Sergei Lavrov meets George Orwell

As negociações que decorreram ontem na Turquia, já se sabia, não passariam de uma mera formalidade, para europeu ver. Lavrov exigiu a capitulação total e incondicional da Ucrânia, Kuleba recusou a solução proposta, por não pretender entregar de mão beijada a sua soberania, que a trôpega Blitzkrieg de Putin não conseguiu açambarcar com a mesma facilidade com que ocupou a Crimeia.

Segue tudo como dantes, quartel general em Abrantes, mas a propaganda, essa, que há muito atingiu proporções orwellianas, conheceu ontem um novo e delirante episódio.
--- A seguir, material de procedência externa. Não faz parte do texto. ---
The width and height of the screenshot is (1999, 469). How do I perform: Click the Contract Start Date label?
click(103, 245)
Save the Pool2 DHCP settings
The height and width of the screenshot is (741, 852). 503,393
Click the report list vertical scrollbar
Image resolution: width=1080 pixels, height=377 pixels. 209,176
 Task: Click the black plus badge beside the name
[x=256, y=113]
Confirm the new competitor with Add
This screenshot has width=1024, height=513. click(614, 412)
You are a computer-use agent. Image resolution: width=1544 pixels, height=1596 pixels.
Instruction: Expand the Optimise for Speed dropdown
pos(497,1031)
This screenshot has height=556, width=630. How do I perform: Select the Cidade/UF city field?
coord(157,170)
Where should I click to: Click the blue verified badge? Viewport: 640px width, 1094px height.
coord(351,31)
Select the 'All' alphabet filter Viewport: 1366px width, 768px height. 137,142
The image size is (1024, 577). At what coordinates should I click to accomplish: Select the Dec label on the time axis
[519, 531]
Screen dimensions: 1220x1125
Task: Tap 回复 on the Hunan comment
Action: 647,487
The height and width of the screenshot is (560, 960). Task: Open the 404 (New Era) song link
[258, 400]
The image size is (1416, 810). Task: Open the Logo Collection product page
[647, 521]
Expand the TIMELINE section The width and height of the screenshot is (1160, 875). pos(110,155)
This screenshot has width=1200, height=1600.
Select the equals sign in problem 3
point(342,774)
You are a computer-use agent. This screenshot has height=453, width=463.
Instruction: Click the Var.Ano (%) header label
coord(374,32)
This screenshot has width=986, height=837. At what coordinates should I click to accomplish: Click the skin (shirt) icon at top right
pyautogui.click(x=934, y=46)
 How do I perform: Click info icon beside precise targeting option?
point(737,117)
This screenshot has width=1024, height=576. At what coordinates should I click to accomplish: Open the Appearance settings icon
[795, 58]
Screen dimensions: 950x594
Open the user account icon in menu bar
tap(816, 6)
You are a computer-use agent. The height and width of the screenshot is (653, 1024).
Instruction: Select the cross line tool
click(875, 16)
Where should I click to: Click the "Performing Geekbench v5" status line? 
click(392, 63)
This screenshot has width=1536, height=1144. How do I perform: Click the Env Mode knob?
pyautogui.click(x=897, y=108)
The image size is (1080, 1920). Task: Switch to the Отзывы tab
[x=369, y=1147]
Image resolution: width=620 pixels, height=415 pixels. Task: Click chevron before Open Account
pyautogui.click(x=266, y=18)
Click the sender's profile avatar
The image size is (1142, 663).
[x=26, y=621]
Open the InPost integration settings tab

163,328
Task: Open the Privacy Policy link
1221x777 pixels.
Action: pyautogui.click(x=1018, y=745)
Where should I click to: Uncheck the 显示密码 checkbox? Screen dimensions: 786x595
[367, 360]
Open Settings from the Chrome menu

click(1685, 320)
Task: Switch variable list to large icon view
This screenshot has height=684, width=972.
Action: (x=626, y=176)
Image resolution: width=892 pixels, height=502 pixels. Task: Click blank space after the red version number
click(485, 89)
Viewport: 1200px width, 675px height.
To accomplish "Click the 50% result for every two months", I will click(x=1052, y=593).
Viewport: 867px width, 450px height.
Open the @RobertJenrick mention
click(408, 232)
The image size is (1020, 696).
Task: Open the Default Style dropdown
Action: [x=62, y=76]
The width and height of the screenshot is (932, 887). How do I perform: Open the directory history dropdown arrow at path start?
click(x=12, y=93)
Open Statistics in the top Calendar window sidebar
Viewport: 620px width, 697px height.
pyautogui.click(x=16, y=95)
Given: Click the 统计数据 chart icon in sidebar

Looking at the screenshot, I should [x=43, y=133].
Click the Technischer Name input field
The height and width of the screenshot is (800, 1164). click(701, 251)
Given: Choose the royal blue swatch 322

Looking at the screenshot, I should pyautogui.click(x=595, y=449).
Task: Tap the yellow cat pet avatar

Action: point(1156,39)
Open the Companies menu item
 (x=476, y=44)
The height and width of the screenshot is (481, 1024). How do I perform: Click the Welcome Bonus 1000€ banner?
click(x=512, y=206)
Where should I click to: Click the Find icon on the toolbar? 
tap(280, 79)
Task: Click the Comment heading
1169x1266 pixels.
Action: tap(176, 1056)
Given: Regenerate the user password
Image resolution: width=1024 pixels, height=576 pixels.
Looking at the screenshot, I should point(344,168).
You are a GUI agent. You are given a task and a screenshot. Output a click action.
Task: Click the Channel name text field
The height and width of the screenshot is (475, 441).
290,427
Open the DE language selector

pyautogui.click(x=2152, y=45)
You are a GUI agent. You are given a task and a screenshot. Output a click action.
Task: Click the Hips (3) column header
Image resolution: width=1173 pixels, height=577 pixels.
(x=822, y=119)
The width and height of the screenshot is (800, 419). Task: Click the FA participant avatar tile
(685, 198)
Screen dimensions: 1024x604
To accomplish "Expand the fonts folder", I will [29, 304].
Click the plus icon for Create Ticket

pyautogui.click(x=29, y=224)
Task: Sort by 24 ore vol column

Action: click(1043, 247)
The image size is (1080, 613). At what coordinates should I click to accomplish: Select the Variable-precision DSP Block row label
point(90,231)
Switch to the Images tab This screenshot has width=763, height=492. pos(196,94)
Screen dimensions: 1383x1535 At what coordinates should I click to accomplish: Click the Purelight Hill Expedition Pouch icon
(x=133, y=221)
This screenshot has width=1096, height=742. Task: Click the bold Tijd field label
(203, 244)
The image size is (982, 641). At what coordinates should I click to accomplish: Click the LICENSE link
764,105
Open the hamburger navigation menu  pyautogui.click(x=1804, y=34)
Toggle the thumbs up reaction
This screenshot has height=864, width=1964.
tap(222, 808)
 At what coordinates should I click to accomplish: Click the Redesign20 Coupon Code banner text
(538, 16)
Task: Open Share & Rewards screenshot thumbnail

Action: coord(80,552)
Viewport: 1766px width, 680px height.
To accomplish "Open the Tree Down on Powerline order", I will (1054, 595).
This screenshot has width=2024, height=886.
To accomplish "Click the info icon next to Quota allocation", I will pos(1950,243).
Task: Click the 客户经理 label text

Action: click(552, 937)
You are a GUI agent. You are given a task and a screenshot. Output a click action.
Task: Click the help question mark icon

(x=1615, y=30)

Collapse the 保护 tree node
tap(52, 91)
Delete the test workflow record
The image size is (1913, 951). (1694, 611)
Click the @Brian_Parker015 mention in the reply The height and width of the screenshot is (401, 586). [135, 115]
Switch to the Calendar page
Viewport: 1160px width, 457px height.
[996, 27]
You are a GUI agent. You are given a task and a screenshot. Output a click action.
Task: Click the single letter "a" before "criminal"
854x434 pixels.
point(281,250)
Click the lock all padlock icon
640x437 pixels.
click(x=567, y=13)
No rescaldo do encontro, e sem se rir, Sergei Lavrov afirmou que a Federação não planeia atacar nenhum país, garantindo, inclusive, que não atacou a Ucrânia. Os prédios em ruínas, as cidades arrasadas e o ataque repugnante contra a maternidade de Mariupol foram, seguramente, encenados em Hollywood. E eu ia jurar que vi a Khaleesi, em modo Mad Queen, a derreter o sul da Ucrânia montada no Drogon. E toda a gente sabe que os Targaryen andam a soldo da NATO.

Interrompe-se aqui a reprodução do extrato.